▶ [Stored data]

++++++++

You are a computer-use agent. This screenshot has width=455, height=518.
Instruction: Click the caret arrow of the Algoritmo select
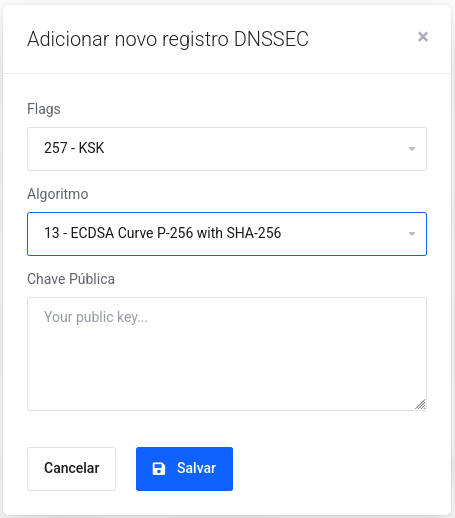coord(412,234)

++++++++

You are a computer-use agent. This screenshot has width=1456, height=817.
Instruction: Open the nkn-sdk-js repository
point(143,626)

++++++++

▶ [What you need to do]
Copy from the entries above each line in which the string "screenshot" can be found.

▶ [Written response]
You are a computer-use agent. This screenshot has width=455, height=518.
You are a computer-use agent. This screenshot has width=1456, height=817.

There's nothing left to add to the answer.